__YOUR INSTRUCTIONS__. Copy out the entries below exactly as they stand, but only from the line containing "The image size is (800, 515)." through the line containing "Click the Team".

-----

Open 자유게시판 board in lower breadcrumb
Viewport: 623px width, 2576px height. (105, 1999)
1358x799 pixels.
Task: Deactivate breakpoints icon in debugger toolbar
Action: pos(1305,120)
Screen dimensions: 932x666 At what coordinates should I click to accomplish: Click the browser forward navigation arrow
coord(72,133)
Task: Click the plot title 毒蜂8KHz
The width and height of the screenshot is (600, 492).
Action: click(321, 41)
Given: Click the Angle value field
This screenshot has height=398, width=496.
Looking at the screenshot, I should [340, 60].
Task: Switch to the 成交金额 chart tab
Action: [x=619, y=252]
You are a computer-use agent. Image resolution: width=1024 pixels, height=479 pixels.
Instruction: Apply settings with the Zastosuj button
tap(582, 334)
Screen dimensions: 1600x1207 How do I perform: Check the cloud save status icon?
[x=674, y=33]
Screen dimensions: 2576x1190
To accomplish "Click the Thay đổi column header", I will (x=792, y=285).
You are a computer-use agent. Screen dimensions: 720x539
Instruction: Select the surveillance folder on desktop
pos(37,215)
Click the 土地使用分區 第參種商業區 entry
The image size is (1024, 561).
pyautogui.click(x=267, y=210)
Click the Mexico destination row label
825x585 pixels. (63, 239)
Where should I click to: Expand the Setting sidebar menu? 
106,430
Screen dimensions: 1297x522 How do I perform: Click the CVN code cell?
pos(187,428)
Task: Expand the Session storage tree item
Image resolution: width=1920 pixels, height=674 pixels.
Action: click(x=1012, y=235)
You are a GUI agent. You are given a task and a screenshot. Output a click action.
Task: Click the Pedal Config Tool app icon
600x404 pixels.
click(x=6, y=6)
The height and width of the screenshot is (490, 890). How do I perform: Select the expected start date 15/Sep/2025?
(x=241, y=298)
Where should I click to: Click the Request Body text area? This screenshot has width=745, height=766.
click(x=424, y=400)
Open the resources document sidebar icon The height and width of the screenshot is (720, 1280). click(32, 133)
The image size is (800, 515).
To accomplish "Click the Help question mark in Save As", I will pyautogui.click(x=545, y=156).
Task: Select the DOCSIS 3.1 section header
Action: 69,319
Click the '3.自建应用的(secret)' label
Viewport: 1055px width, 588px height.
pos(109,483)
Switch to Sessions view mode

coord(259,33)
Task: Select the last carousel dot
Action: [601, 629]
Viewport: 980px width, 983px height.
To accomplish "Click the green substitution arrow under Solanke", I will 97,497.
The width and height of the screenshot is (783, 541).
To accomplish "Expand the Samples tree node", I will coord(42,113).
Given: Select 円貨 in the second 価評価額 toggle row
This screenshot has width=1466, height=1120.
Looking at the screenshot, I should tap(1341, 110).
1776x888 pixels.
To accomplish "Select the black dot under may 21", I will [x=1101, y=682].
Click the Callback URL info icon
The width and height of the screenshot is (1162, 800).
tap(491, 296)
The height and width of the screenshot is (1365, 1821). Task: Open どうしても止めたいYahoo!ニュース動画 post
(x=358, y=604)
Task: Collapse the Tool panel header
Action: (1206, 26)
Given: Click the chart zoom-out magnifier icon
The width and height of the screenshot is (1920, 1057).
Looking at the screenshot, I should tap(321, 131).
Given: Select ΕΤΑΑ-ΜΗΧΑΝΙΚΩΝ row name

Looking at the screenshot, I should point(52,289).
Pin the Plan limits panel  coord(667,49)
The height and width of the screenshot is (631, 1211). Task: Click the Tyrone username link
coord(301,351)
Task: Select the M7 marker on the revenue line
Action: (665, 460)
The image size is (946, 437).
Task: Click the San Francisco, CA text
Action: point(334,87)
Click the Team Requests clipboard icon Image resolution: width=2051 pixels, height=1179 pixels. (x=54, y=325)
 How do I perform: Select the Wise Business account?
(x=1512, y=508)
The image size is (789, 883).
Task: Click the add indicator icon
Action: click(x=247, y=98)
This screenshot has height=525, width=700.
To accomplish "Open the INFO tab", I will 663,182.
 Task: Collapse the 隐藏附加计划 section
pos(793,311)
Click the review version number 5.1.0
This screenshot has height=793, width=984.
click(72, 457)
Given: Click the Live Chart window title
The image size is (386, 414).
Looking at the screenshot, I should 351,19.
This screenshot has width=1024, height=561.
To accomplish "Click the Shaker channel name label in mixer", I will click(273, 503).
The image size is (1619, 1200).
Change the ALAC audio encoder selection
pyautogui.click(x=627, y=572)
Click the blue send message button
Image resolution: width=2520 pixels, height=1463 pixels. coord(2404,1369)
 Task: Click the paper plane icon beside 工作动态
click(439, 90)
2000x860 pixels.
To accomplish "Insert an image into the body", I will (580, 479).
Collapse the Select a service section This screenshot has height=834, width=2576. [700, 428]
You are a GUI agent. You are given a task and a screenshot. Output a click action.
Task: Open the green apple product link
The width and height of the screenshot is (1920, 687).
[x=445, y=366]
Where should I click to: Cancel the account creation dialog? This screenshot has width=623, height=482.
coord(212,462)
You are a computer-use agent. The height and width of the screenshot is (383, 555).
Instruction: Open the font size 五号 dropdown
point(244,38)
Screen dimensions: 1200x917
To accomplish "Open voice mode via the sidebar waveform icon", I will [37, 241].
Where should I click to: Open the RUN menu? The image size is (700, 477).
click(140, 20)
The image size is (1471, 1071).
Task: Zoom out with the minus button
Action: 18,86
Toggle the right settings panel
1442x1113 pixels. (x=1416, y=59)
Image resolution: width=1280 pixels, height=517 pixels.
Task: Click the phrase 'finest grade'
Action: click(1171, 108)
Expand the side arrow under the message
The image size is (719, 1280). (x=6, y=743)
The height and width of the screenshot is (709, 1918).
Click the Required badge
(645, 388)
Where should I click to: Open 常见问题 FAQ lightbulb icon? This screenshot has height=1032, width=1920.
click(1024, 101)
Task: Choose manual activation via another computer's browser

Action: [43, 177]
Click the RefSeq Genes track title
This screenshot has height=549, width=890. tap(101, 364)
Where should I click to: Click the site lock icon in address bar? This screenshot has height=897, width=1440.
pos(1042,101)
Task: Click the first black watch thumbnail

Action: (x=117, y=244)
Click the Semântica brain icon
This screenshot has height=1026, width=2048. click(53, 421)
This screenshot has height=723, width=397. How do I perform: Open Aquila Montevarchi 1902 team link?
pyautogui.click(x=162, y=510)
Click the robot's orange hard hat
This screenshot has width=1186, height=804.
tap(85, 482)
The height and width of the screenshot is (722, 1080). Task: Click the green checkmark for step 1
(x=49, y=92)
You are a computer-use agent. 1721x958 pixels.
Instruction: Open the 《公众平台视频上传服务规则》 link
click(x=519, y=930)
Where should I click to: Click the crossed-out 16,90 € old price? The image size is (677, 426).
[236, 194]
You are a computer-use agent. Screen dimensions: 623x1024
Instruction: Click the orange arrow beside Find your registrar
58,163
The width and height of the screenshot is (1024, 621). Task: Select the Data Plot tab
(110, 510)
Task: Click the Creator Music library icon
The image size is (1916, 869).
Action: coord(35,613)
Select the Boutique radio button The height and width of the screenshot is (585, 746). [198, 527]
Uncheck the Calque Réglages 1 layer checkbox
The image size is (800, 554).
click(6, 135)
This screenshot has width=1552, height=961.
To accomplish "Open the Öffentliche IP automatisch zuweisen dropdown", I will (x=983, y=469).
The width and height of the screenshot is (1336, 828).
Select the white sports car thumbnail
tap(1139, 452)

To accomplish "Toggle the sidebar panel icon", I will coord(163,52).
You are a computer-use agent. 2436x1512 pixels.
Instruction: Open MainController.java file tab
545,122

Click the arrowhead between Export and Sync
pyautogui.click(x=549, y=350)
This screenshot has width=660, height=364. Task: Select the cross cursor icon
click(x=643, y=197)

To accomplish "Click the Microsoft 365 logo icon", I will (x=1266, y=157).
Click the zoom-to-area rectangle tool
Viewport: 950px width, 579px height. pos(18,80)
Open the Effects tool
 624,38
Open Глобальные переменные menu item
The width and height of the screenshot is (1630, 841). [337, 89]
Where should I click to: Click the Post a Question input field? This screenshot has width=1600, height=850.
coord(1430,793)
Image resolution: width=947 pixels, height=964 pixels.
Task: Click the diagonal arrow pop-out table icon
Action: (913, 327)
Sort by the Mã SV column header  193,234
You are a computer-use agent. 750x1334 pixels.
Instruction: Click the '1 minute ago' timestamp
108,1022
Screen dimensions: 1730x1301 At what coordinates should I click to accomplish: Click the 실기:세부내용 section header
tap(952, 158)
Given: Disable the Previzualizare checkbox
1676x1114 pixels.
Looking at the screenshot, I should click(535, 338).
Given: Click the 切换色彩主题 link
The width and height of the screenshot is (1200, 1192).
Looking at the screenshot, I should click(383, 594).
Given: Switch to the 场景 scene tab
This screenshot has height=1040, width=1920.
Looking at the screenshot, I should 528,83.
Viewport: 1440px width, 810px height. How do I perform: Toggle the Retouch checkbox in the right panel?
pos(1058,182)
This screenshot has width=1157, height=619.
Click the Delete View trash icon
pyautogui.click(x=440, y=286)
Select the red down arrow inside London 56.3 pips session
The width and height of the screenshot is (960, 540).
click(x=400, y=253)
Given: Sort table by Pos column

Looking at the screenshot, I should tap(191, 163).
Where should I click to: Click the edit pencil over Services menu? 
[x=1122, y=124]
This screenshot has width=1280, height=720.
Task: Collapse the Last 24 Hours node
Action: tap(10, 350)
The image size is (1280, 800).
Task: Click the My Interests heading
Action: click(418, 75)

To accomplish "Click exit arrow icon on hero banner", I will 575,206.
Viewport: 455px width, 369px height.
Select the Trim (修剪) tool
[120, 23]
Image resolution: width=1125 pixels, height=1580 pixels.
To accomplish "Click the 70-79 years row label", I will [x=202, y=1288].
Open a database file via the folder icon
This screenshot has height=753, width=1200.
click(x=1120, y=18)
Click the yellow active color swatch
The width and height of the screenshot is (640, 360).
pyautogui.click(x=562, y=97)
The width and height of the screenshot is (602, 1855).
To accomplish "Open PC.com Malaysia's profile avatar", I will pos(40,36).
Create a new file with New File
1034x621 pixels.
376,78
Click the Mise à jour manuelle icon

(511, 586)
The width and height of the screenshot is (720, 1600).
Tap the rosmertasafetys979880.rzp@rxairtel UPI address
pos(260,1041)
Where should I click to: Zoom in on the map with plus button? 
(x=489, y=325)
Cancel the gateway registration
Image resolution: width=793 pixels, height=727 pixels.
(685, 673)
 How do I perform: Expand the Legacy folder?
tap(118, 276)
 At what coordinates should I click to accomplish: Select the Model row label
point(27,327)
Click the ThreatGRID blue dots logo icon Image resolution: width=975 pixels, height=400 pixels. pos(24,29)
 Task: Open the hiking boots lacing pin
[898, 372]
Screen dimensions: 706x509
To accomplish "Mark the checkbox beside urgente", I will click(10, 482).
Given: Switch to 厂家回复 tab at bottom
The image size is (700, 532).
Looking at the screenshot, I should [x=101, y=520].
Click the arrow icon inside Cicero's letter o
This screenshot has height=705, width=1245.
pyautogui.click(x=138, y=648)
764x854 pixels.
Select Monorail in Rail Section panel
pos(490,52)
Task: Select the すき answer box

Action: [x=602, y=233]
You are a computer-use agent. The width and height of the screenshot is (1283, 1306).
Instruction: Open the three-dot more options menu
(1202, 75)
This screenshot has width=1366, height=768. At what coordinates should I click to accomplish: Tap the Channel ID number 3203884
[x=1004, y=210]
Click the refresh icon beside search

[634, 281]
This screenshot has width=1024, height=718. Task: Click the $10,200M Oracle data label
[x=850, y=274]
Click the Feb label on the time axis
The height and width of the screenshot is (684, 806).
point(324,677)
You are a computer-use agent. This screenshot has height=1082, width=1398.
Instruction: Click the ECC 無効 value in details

-----

__RESULT FOR THIS EXERCISE__.
The image size is (800, 515).
To accomplish "Click the Help question mark in Save As", I will pyautogui.click(x=545, y=156).
Task: Select the DOCSIS 3.1 section header
Action: 69,319
Click the '3.自建应用的(secret)' label
Viewport: 1055px width, 588px height.
pos(109,483)
Switch to Sessions view mode

coord(259,33)
Task: Select the last carousel dot
Action: [601, 629]
Viewport: 980px width, 983px height.
To accomplish "Click the green substitution arrow under Solanke", I will 97,497.
The width and height of the screenshot is (783, 541).
To accomplish "Expand the Samples tree node", I will coord(42,113).
Given: Select 円貨 in the second 価評価額 toggle row
This screenshot has width=1466, height=1120.
Looking at the screenshot, I should tap(1341, 110).
1776x888 pixels.
To accomplish "Select the black dot under may 21", I will [x=1101, y=682].
Click the Callback URL info icon
The width and height of the screenshot is (1162, 800).
tap(491, 296)
The height and width of the screenshot is (1365, 1821). Task: Open どうしても止めたいYahoo!ニュース動画 post
(x=358, y=604)
Task: Collapse the Tool panel header
Action: (1206, 26)
Given: Click the chart zoom-out magnifier icon
The width and height of the screenshot is (1920, 1057).
Looking at the screenshot, I should tap(321, 131).
Given: Select ΕΤΑΑ-ΜΗΧΑΝΙΚΩΝ row name

Looking at the screenshot, I should point(52,289).
Pin the Plan limits panel  coord(667,49)
The height and width of the screenshot is (631, 1211). Task: Click the Tyrone username link
coord(301,351)
Task: Select the M7 marker on the revenue line
Action: (665, 460)
The image size is (946, 437).
Task: Click the San Francisco, CA text
Action: point(334,87)
Click the Team Requests clipboard icon Image resolution: width=2051 pixels, height=1179 pixels. (x=54, y=325)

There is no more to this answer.